Hardline Islamic groups and political parties frequently rallied on the streets demanding a stringent law against blasphemy in Bangladesh, where Muslims form some 90 percent of more than 170 million people.
It was surprising to see the judges backing such a law for the very first time, said Shahriar Kabir, a journalist and human rights activist.
“The ideology of political Islam is at the heart of the demand for a blasphemy law,” Kabir said.
Several Hindu, Christian and Buddhist leaders contacted for a reaction refused to comment, saying the issue was “too sensitive” or “risky.”
There are plenty of cases both online and offline where radical Muslim clerics and their followers publicly defamed other faiths including Hinduism and Christianity. None have been sued or punished so far.
Moreover, several Hindu and Buddhist temples and houses have been attacked and vandalized since 2012 using fake Facebook posts defaming Islam. None of the cases have delivered justice yet.
An upsurge in Islamic militancy since 2013 saw some 50 people including atheist bloggers, foreigners, liberals, academics and religious minorities brutally murdered before a government crackdown neutralized the extremists.
Observers say Bangladesh’s fall from a moderate Muslim nation in the past decades has been fueled by various factors despite a ban on religion-based politics after independence.
The change began to set in after 1975 when Bangladesh’s founding leader and first president Sheikh Mujibur Rahman was assassinated.
The military regime of Ziaur Rahman lifted the ban.
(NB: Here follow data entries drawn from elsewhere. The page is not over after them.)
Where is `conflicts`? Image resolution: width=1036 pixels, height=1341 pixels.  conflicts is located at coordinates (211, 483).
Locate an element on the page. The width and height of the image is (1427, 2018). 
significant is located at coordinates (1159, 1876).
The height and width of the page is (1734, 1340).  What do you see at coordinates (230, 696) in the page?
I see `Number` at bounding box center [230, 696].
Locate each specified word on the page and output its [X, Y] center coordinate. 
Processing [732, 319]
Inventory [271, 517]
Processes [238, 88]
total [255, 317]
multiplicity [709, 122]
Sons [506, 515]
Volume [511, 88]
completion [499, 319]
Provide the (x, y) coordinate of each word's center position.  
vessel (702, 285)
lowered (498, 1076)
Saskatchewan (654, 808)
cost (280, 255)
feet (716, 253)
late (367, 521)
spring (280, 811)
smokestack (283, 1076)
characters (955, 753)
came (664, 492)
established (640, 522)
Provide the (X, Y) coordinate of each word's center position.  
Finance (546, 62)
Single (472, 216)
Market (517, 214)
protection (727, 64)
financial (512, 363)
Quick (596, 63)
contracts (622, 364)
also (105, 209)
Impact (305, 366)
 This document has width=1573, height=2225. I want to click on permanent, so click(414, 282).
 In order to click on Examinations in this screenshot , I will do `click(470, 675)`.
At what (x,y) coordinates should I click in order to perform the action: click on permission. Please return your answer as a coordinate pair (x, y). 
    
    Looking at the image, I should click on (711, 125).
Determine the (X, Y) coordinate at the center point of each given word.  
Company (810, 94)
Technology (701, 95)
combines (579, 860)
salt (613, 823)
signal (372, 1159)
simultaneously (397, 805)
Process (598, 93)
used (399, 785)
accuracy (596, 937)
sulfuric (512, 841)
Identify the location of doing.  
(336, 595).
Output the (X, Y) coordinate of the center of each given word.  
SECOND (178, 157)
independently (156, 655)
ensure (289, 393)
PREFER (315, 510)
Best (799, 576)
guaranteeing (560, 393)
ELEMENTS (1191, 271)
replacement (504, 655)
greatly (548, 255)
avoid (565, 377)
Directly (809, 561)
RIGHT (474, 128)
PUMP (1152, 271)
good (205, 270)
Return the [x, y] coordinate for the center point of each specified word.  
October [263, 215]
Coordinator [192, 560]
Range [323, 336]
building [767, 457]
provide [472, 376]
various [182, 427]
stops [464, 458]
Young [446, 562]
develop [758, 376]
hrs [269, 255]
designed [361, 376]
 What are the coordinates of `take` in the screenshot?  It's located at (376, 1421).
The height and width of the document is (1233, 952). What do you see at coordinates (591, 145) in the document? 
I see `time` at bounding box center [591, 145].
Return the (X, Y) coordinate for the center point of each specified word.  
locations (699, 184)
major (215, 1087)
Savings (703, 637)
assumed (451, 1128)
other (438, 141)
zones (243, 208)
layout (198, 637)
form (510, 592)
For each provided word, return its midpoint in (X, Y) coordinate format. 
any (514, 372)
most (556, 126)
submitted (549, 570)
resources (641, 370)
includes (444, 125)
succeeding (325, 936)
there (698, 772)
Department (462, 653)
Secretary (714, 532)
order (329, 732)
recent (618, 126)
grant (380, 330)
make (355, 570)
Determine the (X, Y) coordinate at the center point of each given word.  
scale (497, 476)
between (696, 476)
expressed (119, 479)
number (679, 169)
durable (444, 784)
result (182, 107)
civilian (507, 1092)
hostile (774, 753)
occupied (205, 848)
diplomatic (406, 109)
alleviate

Rahman later founded the Bangladesh Nationalist Party (BNP), the country’s second-largest political party after the ruling Awami League (AL).
Rahman also replaced the constitutional principle of “secularism” with “Absolute Trust and Faith in Almighty Allah” in 1979.
His successor and military ruler H.M. Ershad made Islam state religion as part of incentives to promote Islam to hold on to power until his ouster in a public uprising in the 1990s.
Allowing religion-based politics marked the revival of Islamic political forces, particularly Jamaat-e-Islami, the largest Islamist political party, which opposed Bangladesh’s independence and was accused of war crimes for supporting the Pakistan military by forming Islamic militia forces during the 1971 war.
Since the restoration of parliamentary democracy in 1991, BNP and AL rotated in power.
Jamaat allied with the BNP and formed the government in 1991-96 and 2001-2006.
In 1993, for the first time, former Jamaat secretary general and lawmaker Matiur Rahman Nizami placed a blasphemy bill in the parliament and proposed life sentence for defaming the Quran and the death penalty for insulting Prophet Muhammad. The bill was not eventually passed.
That same year, feminist writer Tasleema Nasreen drew the ire of Islamists after publishing a novel Lojja (Shame), which took a swipe at radical Islam. The book was immediately banned.
Hardline groups issued a fatwa (religious edict) against her and announced a bounty on her head. Nasreen fled to Europe and later settled in India. In 2002, a court sentenced her in absentia to one year in jail for “derogatory remarks about Islam.”
In 2004, a prominent secular writer Humayun Azad was seriously wounded in a machete attack by militants near a venue of the country’s largest annual book fair in Dhaka. Azad survived the attack, but he died in a hotel in Germany under mysterious circumstances.
In 2007, leading Bengali daily Prothom Alo suspended its weekly satire magazine, Alpin, after a cartoon titled “Muhammad” enraged Islamists, sparking street protests.
Meanwhile, the AL, which ruled the country from 1996-2001 and in power since 2009, has been accused of appeasing Islamic hardline groups to solidify its support base in rural Muslim electorates.
In 2011, the AL government amended the constitution to restore “secularism” as a key principle but did not change the state religion Islam despite demands from secular forces and religious minorities.
AL government also recognized a madrasa degree as equivalent to a graduate degree, a move hailed by the Islamists.